[[ Records shown open ]]
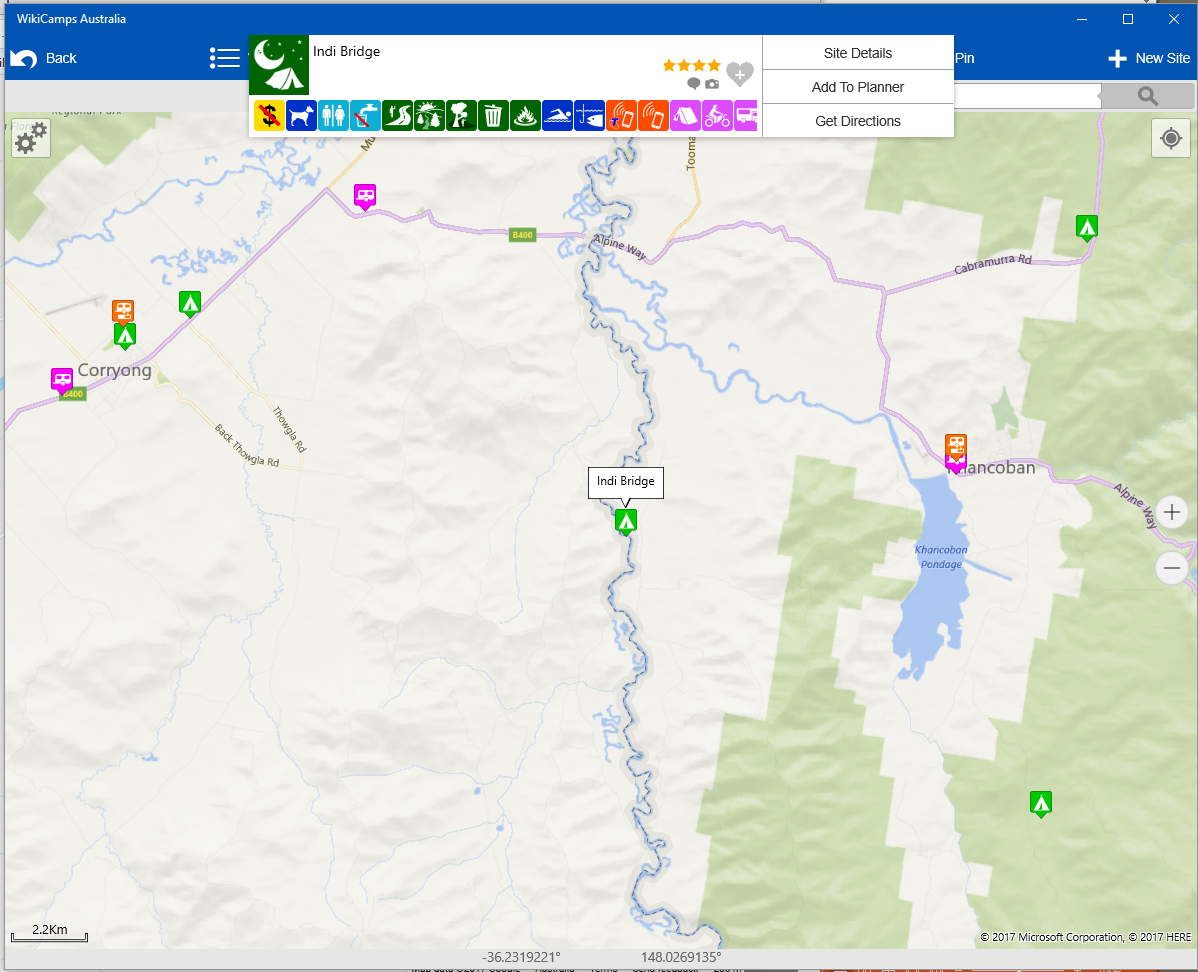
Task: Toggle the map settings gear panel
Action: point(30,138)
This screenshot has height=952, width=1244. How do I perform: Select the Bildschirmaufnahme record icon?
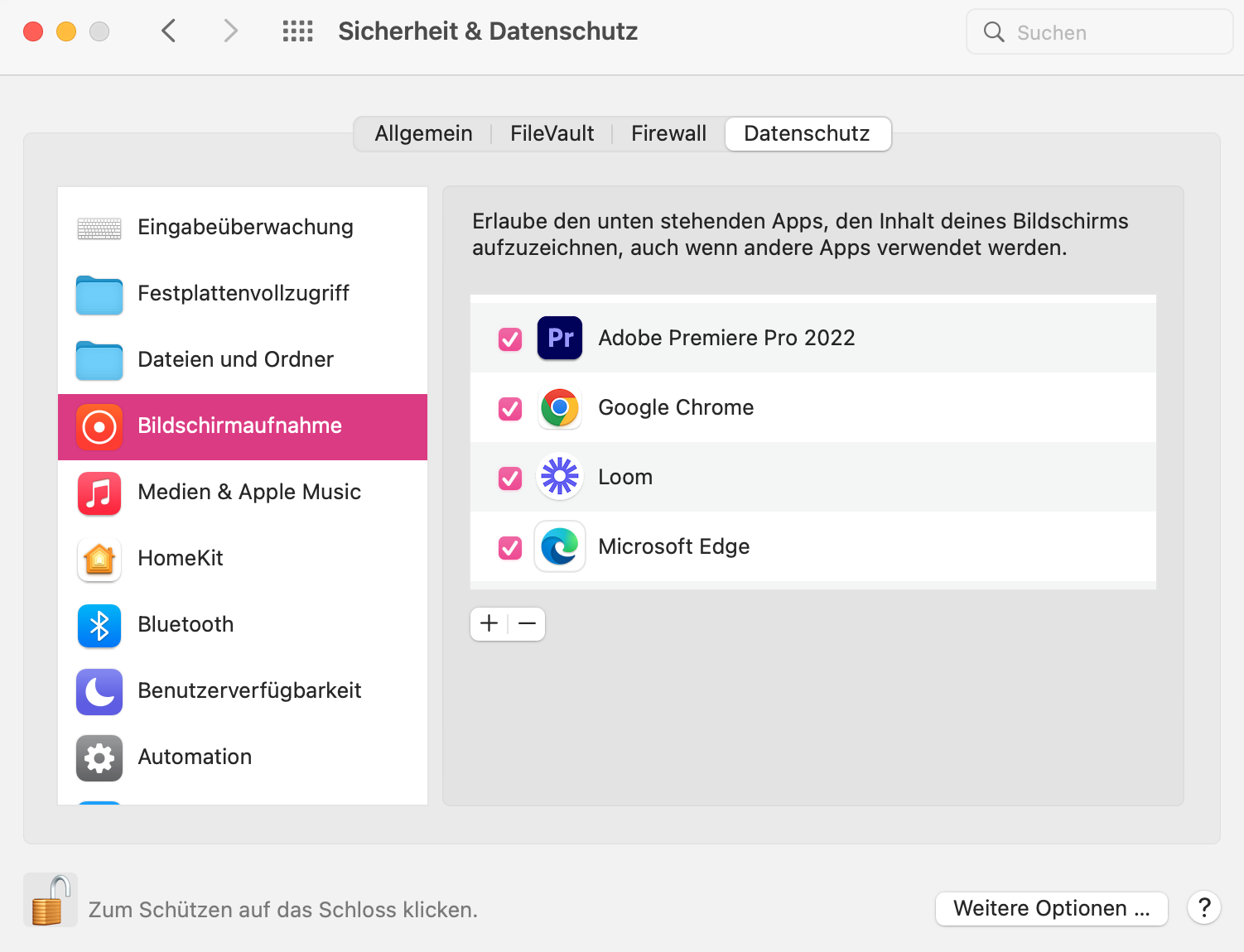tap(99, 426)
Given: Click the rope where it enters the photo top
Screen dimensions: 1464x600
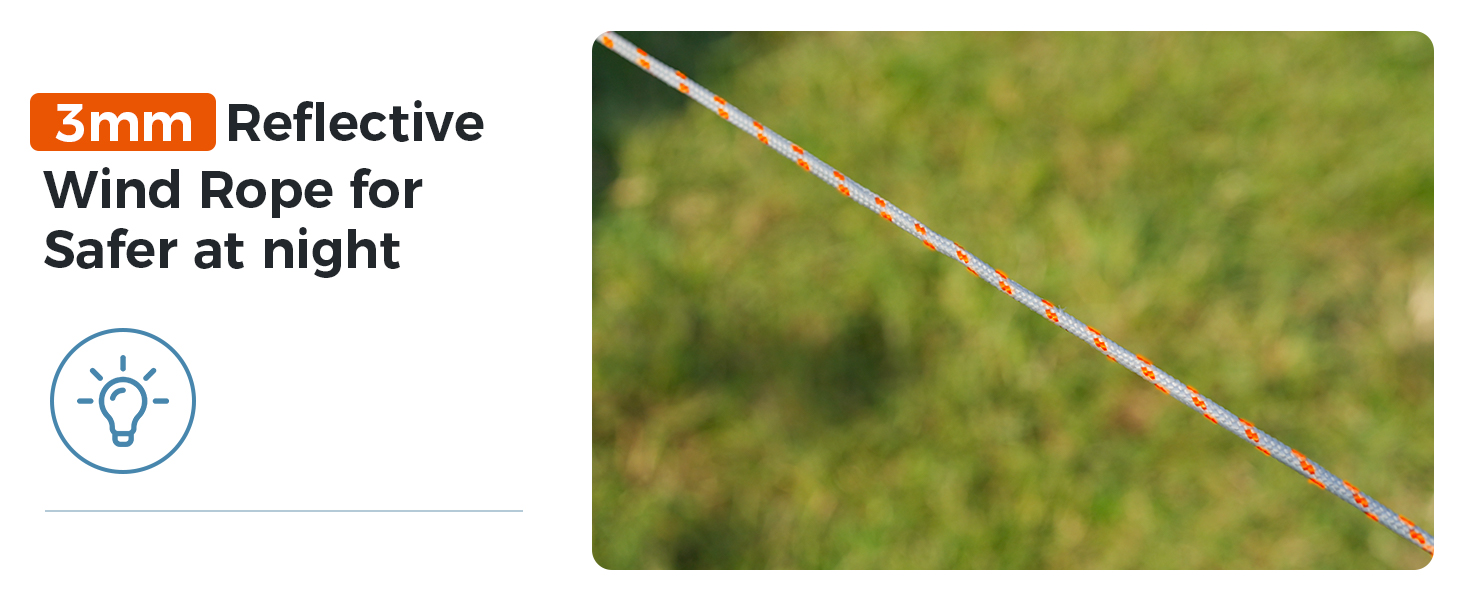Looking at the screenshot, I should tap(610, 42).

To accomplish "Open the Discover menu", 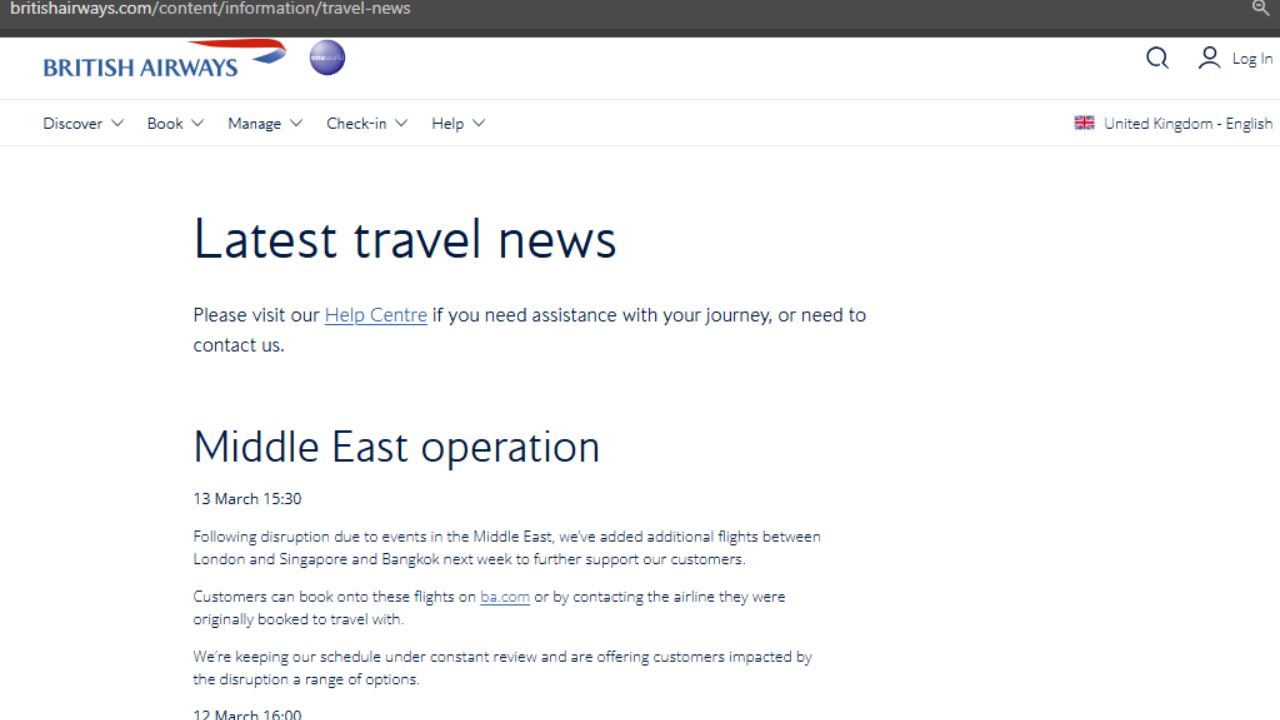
[[ Records shown closed ]]
**What is expected:** Nothing but the lines from the line containing "Screen dimensions: 1464x600" through the last line of the records above is to be extracted, exactly and with no pictures.

**Result:**
Screen dimensions: 1464x600
Looking at the screenshot, I should tap(610, 42).

To accomplish "Open the Discover menu", 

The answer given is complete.